With that came the ending of my confidence in my relationships, the ending of my trust in academic validation, and the end of a world where I wasn't trying to avoid stigma in one sense or another. I lost my unquestioning certainty in my religion. I thought that I was going to be something grandiose one day, I thought that the alternative was to be nothing, and I thought that my path to a fulfilling life would be special and set on a pedestal and inevitable. Needless to say, that hasn't been the case, and I started to realize all of this and more as this story was coming out. 

I didn't really have someone to talk through this realization with at the time, but it wouldn't have made a difference because I didn't have the words to describe what I was feeling or the context to realize that it was worth saying something about. To be fair, I'm not usually this open or introspective regardless, so I don't blame anyone else for this. I don't think that, even if you had asked me if something was bothering me, that I would have said anything that might have helped. What I did have was a fanfiction narrative with a teenage girl as the protagonist, and I had control over that narrative. 

So I did what we all do: I projected. 

I didn't have a witness or a comforter for the death of all of these things that I now view as the end of my childhood. Neither did Ahsoka. She died on an abandoned planet, at the end of a war she had lost, already marked as 'Killed In Action.' She was a child when she died, only eighteen years old. I wasn't even eighteen when I finished this trilogy. 

But Ahsoka had someone there. She had Anakin and Obi-Wan and Rex and Artoo and Jesse and all the other clone troopers there to pay respects to the good Ahsoka had done and what she meant to them. That message still stands: it matters what we do, even if it doesn't change the ending. Good things are still good things even if they end. To be good and to have been good is enough. Just because Ahsoka died didn't mean that people stopped caring about her. She echoed through that universe through the Naberrie Family, through Caleb, through the clone troopers, and through the Gauges and Gears staff. 

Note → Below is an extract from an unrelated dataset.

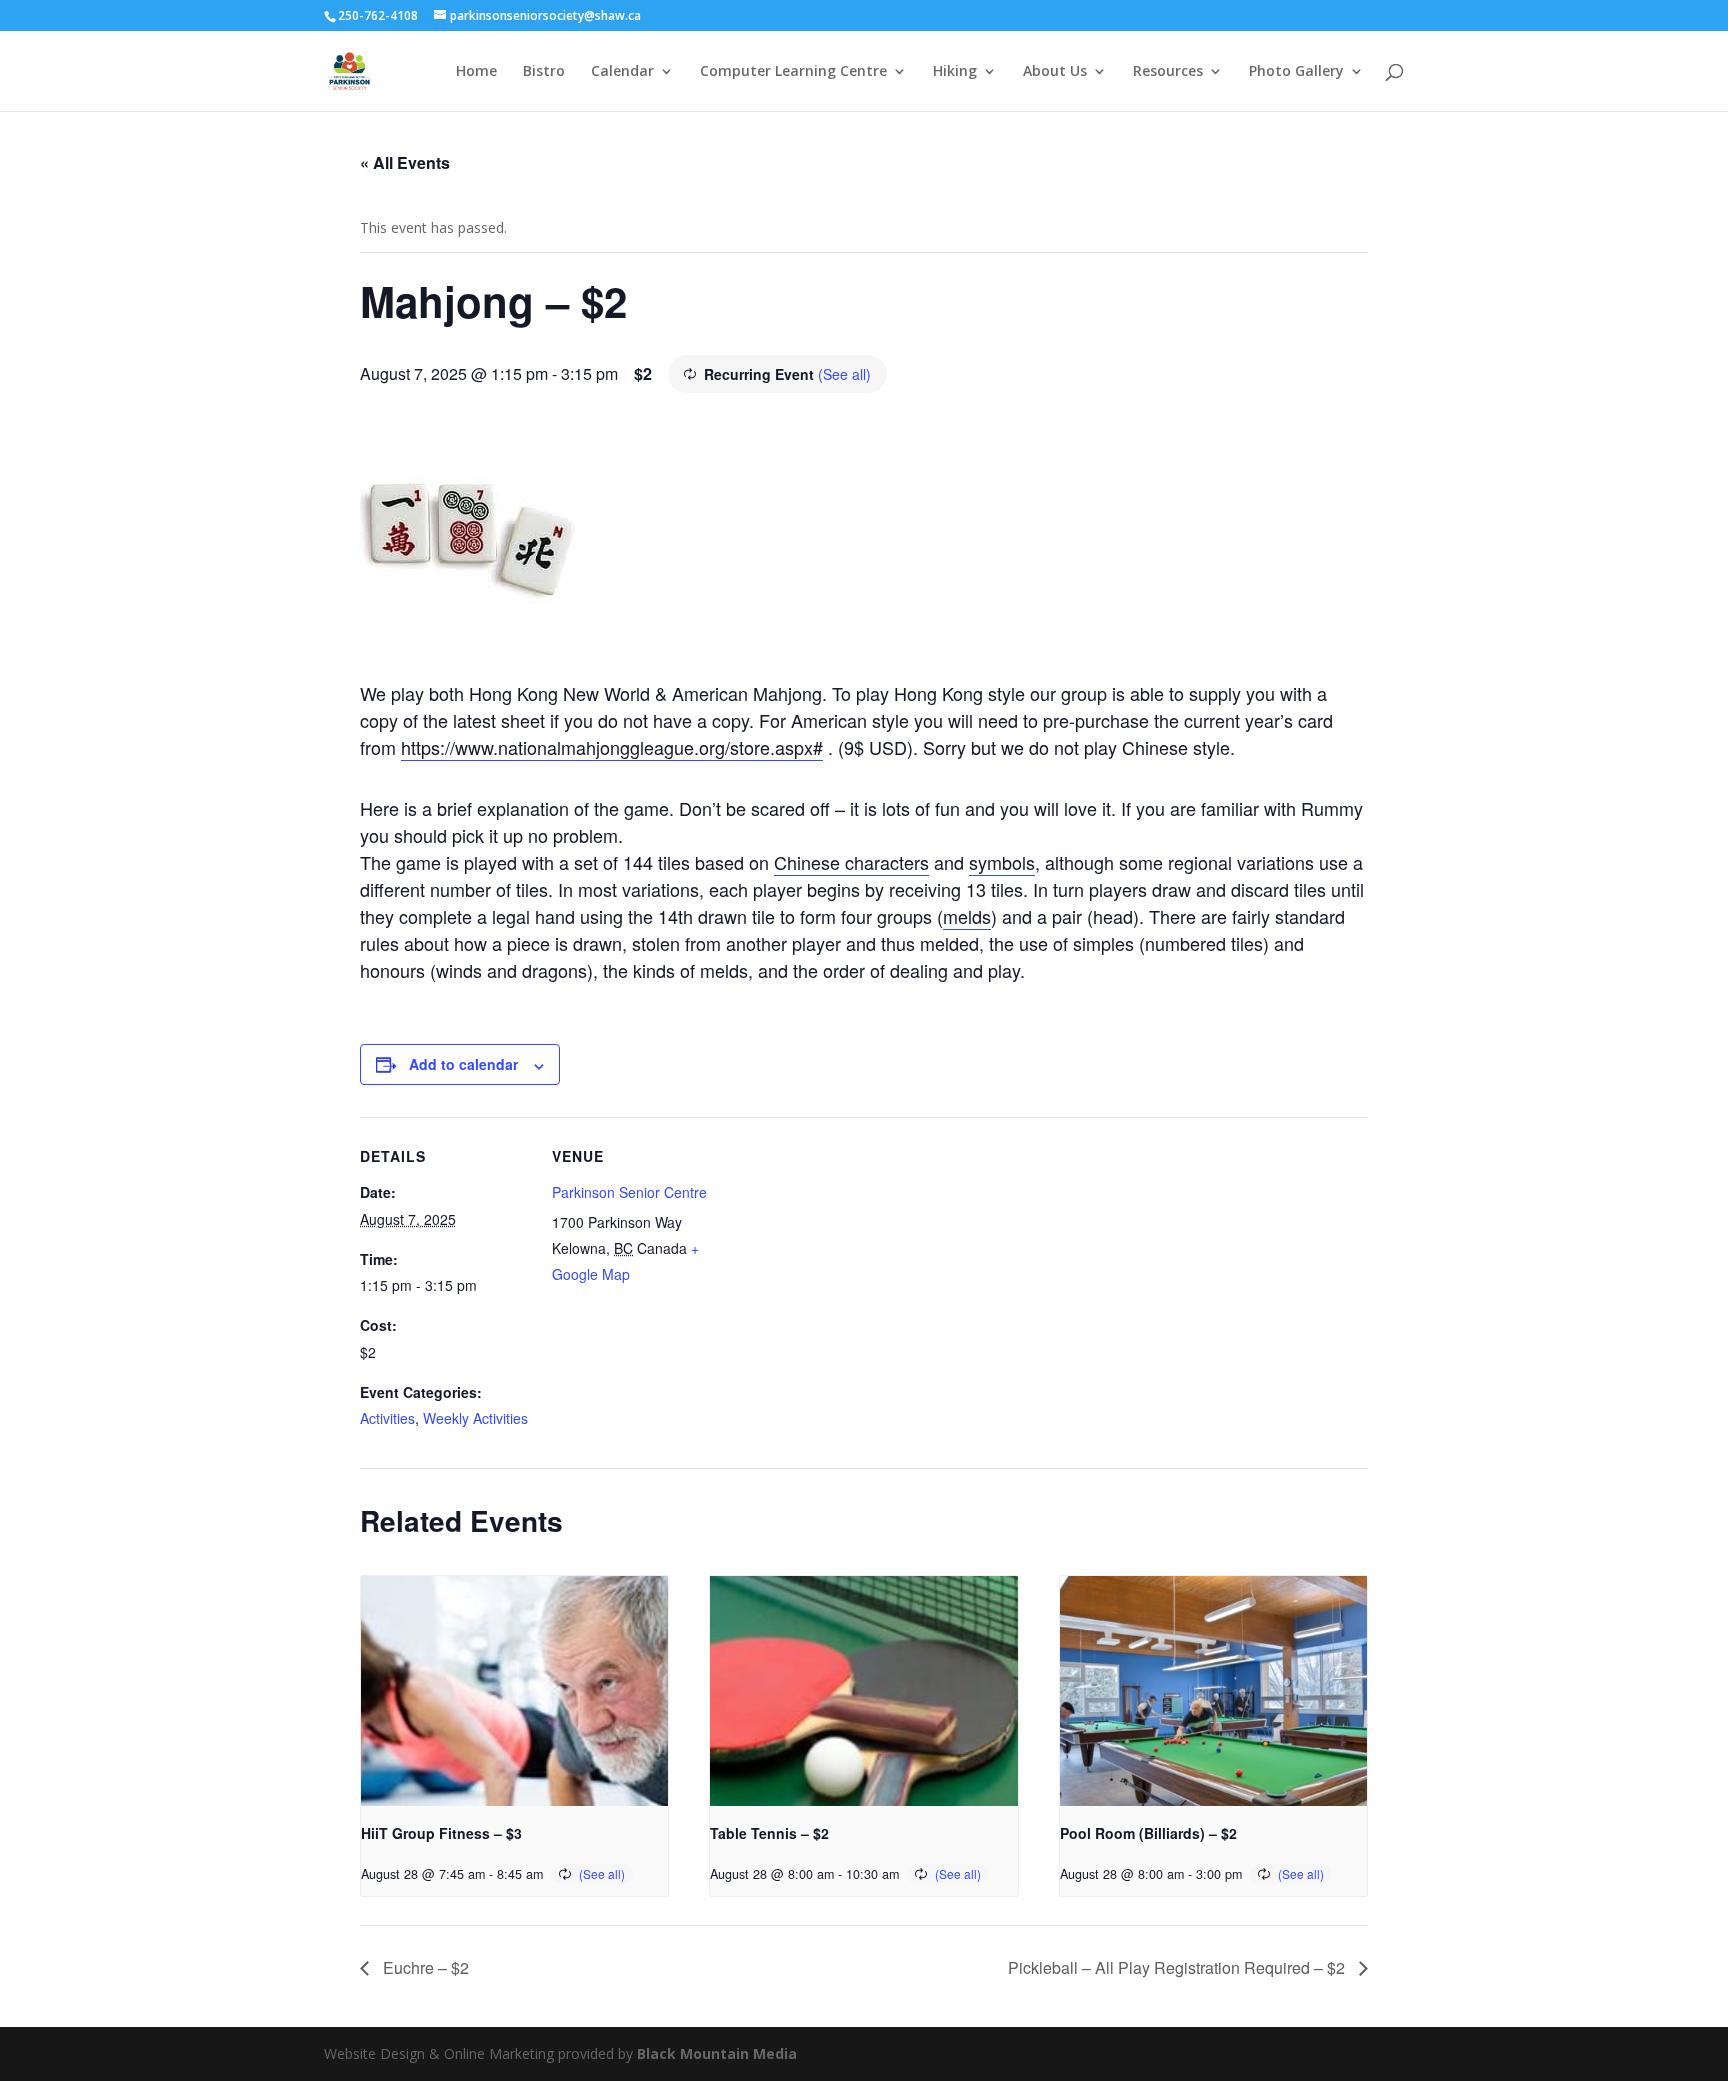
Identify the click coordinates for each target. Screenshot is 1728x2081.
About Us (1055, 72)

The death of all of these things I was losing didn't get a funeral, or a tear-filled sunset, or a kneeling moment of silence. It got a few nights crying to myself in the dark. It seemed like no one else noticed all of the things that I took for granted that I lost without realizing what was happening. I didn't want to lose those good things. I didn't want to lose those good things, and it seemed like I was the only one who felt that way. It was like standing over an unmarked grave by myself. No one seemed to recognize what I was mourning. 

And to be fair, neither did I. Not until that commenter on AO3 pointed out that this ending didn't make sense for the narrative. It made sense to me, it always made sense to me, which is why I built up to it and prepared for it in advance. I tried to defend my decision, but that comment stayed with me for over a year until tonight when I finally put the pieces together. I had a message to share, but it was in the wrong story. It didn't fit quite right with the rest of the narrative. I don't know what ending would have been a better fit, and I'll never know. Maybe someone else will find it one day. All I know is that this message and this ending could have done more in a different setting, in a different story.